P Zero RA RC2: The less powerful Rally 2 cars also have two different compounds of P Zero tyres available: hard compound (RA5) for dry conditions and soft compound (RA7+) for mixed dry and damp conditions. They feature many of the same characteristics of the WRC tyres fitted to the top cars.
Cinturato RWB: A dedicated rain tyre used by all categories of four-wheel drive cars for wet conditions on asphalt roads, with a specific tread pattern that’s particularly effective at clearing standing water to reduce aquaplaning.

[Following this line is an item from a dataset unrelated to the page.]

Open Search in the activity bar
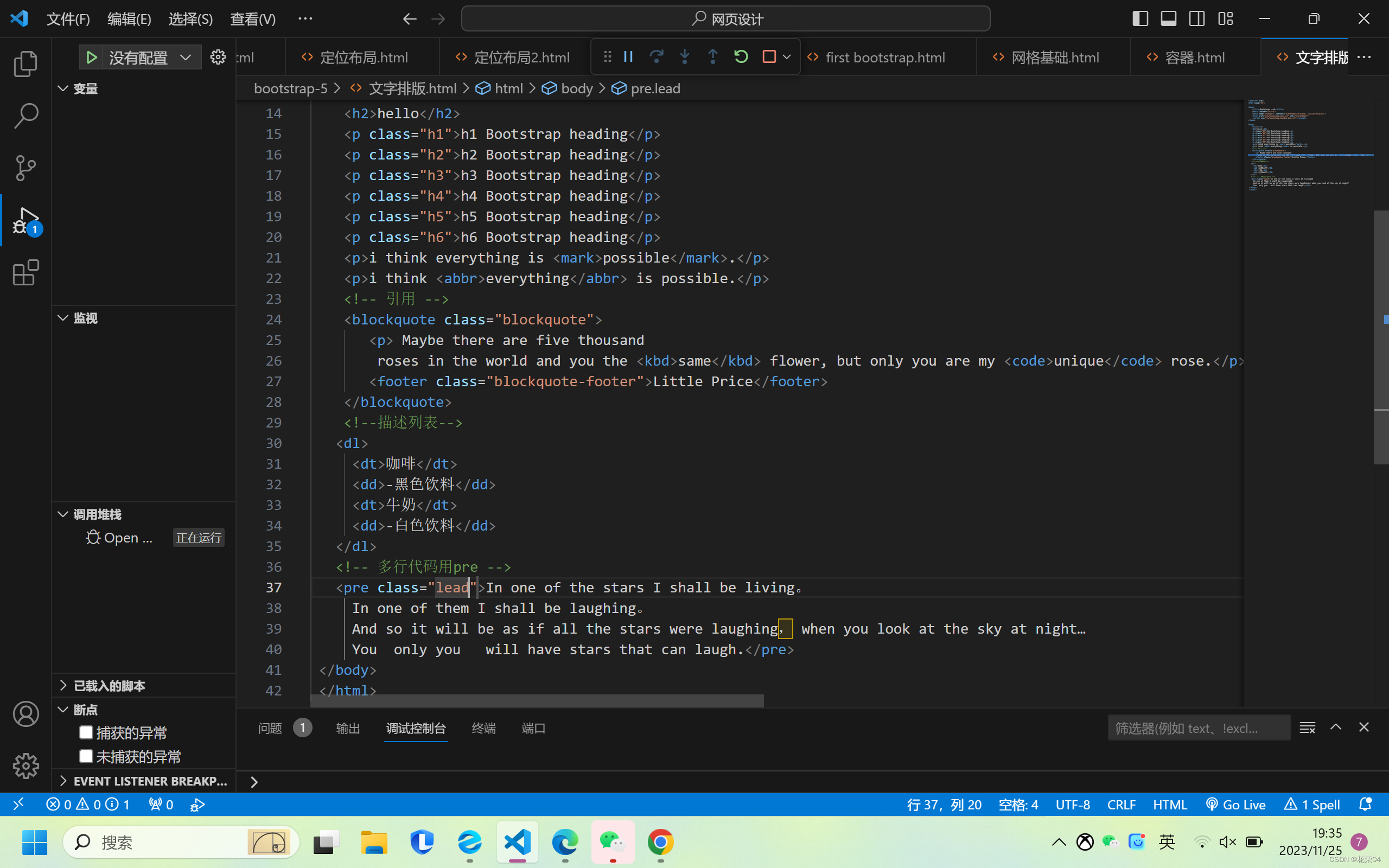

Sottozero STZ-B: A winter tyre for all categories of four-wheel drive cars in the event of extreme conditions. Unlike the last time the Sottozero was seen in January’s Rallye Monte-Carlo, it won’t be available with studs, which are not permitted on Rally Monza. These are likely to be seen if there is snow on the road, or alternatively in extreme wet conditions with mud, asphalt, and gravel – as was the case last year on some of the Monza stages.
Terenzio Testoni, rally activity manager: “We are pleased to welcome the WRC back to our Monza for the final round of the season. It’s special for us that the championship will be decided at our home circuit: a place where we have a lot of history in both racing and rallying. The stages at the circuit can appear quite simple, but the combination of different types of roads and surfaces used these days makes it a very challenging rally for even the best drivers, especially with the additional pressure of a championship fight. On top of that, as we saw in 2020, the conditions can be very demanding at this time of year: particularly in the mountains. We will be prepared for every possibility with four different tyre options, from the Sottozero through to our latest hard-compound P Zero, which made a successful debut in Spain. Being able to adapt to changing conditions and make the right decisions will be crucial to success, as we say farewell to the current era of World Rally Cars before the new hybrid formula makes its debut next year. Tyre choice will be crucial on Friday and Saturday mornings, with a pair of mountain stages to be run twice before the crews return to Monza.
PIRELLI IN NUMBERS
Pirelli will bring around 5000 tyres to Monza, of which 1000 will be for the top class of World Rally Cars.
Each of the WRC drivers can use up to 28 tyres during the rally, including shakedown. For the rally, each car has a total allocation of:
- 32 P Zero RA WRC HA (hard)
- 24 P Zero RA WRC S (soft)
- 12 Cinturato RWB
- 8 Sottozero STZ-B
Pirelli will also supply, 3500 tyres to the other four-wheel drive cars in the event, including those entered in WRC 2 and WRC 3:
- 30 P Zero RA5 (hard)
- 22 Zero RA7+ (soft)
- 12 Cinturato RWB
- 8 Sottozero STZ-B
THE BIG NUMBER
17. Sébastien Ogier arrives in Monza leading the drivers’ championship by 17 points over his Toyota team-mate Elfyn Evans, who is the only rival that can stop Ogier from claiming an eighth world title in his final full season in the WRC. Toyota is looking to secure a championship double, with a lead of 47 points over Hyundai in the manufacturers’ standings.
WHY TYRE STRATEGY MATTERS
Rally Monza will serve up a larger range of different surfaces than any other event on this year’s calendar. The stages at Monza itself make use of the super-smooth grand prix circuit, historic concrete banking and gravel service roads, while the asphalt roads in the mountains could be coated in ice or snow. Tyre choice could be particularly tricky on Friday and Saturday mornings, which will both feature a pair of mountain stages to be run twice before the crews return to Monza.
WHAT TO LOOK OUT FOR
The end of an era. As well as deciding the 2021 champions, Rally Monza will bring the curtain down on the World Rally Car era after a quarter of a century. They will be replaced in 2022 by a new generation of Rally1 cars complete with hybrid power.